02Paris exige un calcul, pas une intuition
Une station proche sur la carte peut imposer escaliers ou détour. Utilisez le moteur Île-de-France Mobilités avec l’option fauteuil, puis ouvrez l’état du trafic. Une ligne accessible ne prouve pas que chaque chemin jusqu’au quai, chaque correspondance et chaque sortie répond à votre situation ce jour-là.
03Le train commence avant le quai
Le bon contrôle associe matériel roulant, gare de départ, gare d’arrivée, correspondance, aide à la montée et point de rendez-vous. Conservez les confirmations. Une liaison directe réduit les ruptures, mais ne prouve ni l’accès au train exact ni le fonctionnement de tous les équipements.

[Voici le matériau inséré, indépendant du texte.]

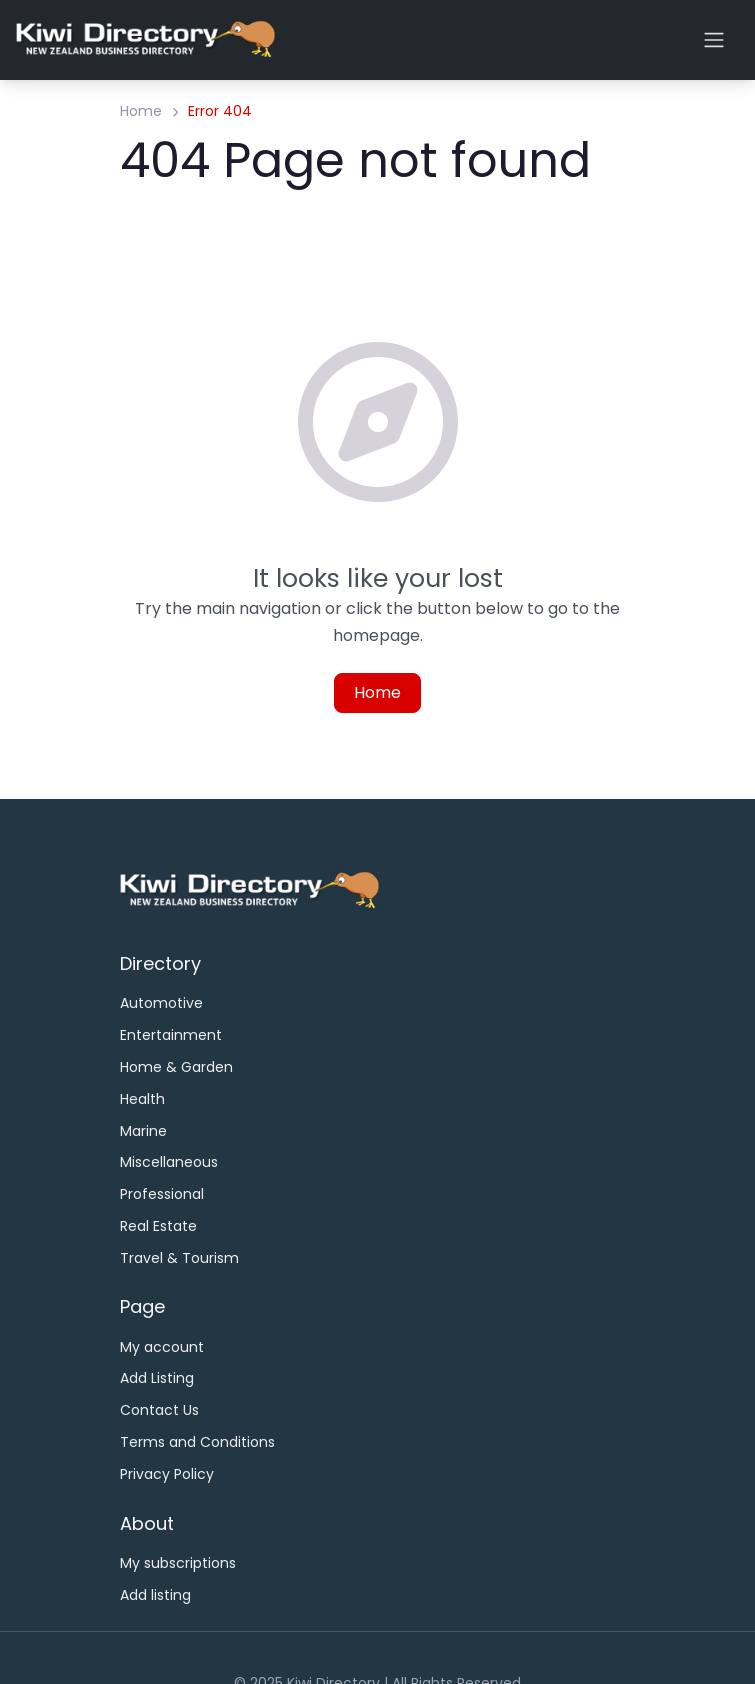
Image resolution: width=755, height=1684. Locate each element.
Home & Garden (176, 1067)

04La chambre doit être décrite
Remplacez le mot « accessible » par des mesures et un chemin: accès depuis le trottoir, portes, ascenseur, espace de rotation, douche, hauteur du lit et assistance disponible. Une réponse écrite permet de comparer deux hébergements sans supposer que leur étiquette recouvre la même réalité.
05Le rythme fait partie de l’accès
Distance, pente, bruit, foule, attente et absence d’assise peuvent rendre un parcours techniquement accessible inutilisable. Bloquez une pause avant d’en avoir besoin, choisissez un point d’ancrage par demi-journée et identifiez une sortie courte. Ce n’est pas moins voyager; c’est rendre le programme réalisable.
06Le plan B doit être aussi précis que le plan A
Un vrai repli a une adresse, un moyen de transport, un coût à vérifier et un déclencheur: panne d’ascenseur, fatigue, foule ou retard. Enregistrez-le avant le départ. L’outil FRA9 organise les vérifications; il ne certifie aucun lieu, ne surveille pas le réseau et ne remplace pas une confirmation opérationnelle.